Intelligenza artificiale sorvegliata speciale
Tra gli elementi sottolineati dal DDL vi è inoltre uno specifico riferimento all’intelligenza artificiale, per la quale l’Agenzia Nazionale per la Cybersicurezza avrà un ruolo cardine nella promozione di attività di collaborazione tra entri pubblici e privati.
In questo senso vi è un’armonizzazione con la recente approvazione da parte del parlamento europeo dell’AI Act, che prevede l’istituzione da parte degli Stati membri di spazi di sperimentazione normativa e meccanismi di prova in condizioni reali, noti come “sandbox”.
Questi spazi consentiranno alle piccole e medie imprese (PMI) e alle startup di sviluppare e testare sistemi di intelligenza artificiale (IA) innovativi prima di metterli sul mercato.
Il nuovo regolamento mira a vietare alcune applicazioni IA che minacciano i diritti dei cittadini, includendo sistemi di categorizzazione biometrica basati su caratteristiche sensibili, l’uso indiscriminato di immagini facciali e il riconoscimento delle emozioni sul luogo di lavoro e nelle scuole.
Allo stesso tempo, saranno vietati anche sistemi come il credito sociale e la polizia predittiva basata sulla profilazione.
Per questioni di sicurezza pubblica, le forze dell’ordine potranno utilizzare l’identificazione biometrica solo in circostanze specifiche e con rigorose garanzie, come autorizzazioni giudiziarie o amministrative.
Inoltre, i dispositivi basati sull’IA dovranno rispettare requisiti di trasparenza e norme sul diritto d’autore durante l’addestramento dei modelli e i sistemi di IA ad alto rischio saranno sottoposti ad obblighi chiari quali la valutazione dei rischi e la supervisione umana.
Una particolare specifica viene emanata per ideepfake che dovranno essere esplicitamente etichettati in modo tale da renderli così riconoscibili.
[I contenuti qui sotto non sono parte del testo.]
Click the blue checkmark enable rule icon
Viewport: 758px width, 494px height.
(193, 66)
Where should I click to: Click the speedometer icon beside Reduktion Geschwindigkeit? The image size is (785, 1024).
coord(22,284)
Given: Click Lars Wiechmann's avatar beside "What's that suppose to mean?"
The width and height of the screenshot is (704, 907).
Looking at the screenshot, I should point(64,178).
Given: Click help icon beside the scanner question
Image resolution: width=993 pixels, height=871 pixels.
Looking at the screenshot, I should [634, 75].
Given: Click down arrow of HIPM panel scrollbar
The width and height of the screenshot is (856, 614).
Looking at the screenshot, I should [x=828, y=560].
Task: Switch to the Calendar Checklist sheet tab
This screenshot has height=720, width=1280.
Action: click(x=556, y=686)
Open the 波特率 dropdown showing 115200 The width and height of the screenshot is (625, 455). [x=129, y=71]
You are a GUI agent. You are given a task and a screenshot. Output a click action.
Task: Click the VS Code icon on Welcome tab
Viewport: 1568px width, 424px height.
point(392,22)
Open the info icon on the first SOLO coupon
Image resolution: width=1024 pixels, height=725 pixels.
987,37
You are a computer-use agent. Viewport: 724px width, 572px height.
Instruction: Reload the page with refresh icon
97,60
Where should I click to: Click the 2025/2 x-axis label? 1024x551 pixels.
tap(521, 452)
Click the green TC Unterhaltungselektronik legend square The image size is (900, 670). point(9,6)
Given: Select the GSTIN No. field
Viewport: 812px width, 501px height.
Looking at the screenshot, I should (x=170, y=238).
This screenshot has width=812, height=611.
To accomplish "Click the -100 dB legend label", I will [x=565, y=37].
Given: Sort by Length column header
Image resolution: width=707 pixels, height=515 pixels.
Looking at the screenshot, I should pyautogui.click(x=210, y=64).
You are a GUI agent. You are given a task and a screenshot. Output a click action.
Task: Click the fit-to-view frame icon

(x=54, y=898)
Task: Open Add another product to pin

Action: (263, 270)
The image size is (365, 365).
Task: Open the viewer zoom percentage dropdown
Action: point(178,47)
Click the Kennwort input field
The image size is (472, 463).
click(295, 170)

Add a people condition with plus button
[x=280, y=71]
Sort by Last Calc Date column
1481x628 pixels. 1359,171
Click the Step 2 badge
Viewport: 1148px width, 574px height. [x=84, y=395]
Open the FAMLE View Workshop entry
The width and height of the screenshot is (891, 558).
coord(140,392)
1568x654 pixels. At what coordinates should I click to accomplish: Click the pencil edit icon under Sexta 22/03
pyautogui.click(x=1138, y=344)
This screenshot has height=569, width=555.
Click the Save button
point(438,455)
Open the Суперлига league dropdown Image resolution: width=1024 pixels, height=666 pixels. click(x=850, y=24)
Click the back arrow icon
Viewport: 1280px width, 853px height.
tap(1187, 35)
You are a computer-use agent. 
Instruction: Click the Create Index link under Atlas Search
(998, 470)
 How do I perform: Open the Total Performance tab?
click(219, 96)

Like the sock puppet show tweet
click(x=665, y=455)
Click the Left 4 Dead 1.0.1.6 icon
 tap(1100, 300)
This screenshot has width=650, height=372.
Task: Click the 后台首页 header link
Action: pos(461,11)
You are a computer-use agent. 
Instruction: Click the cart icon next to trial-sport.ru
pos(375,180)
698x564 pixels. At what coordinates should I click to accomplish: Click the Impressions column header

Il regolamento deve ancora essere adottato definitivamente e dovrebbe entrare in vigore gradualmente nei prossimi anni, con divieti immediati su alcune pratiche e obblighi più ampi che entreranno in vigore entro 36 mesi.
DDL Cybersicurezza e Cyber Resilience Act
L’azione del governo si inserisce in una più grande attività legislativa europea volta ad assicurare un maggiore livello e coordinamento nell’unione sul tema della cyber security.
Recentemente, infatti, è stato approvato da parte del parlamento europeo il Cyber Resilience Act (CRA), una legislazione progettata per proteggere i consumatori e le imprese che utilizzano prodotti o software con componenti digitali.
L’obiettivo principale è eliminare le lacune nella sicurezza mediante l’implementazione di requisiti obbligatori di sicurezza informatica per i produttori e i rivenditori, estendendo tale protezione lungo l’intero ciclo di vita del prodotto.
La nuova legge stabilisce regole uniformi per il mercato, definisce requisiti di sicurezza per la progettazione, lo sviluppo e la manutenzione degli asset e richiede una responsabilità continua per la sicurezza durante l’intero ciclo di vita del prodotto.
In questo senso, per quelli a più alta criticità, verranno stilate due liste da parte della commissione sulla base dell’importanza dei dispositivi e sul grado di rischio informatico che presentano.
Successivamente, i prodotti conformi alla nuova normativa, che sono in grado di connettersi a dispositivi o reti, saranno identificati dal marchio CE che definirà il nuovo standard di cyber sicurezza.
Il Cyber Resilience Act si aggiunge ad altre normative sulla sicurezza informatica e dovrebbe entrare in vigore nel 2024, con un periodo di 36 mesi per i produttori per adeguarsi alla nuova normativa in vigore.
Conclusioni
L’attività di promulgazione nazionale in ambito di cyber sicurezza fa dunque parte di un più ampio sforzo legislativo comunitario volto a contrastare le crescenti minacce nel settore e prevenire ulteriori escalation mettendo dei riferimenti chiari e comuni all’interno dell’Unione Europea.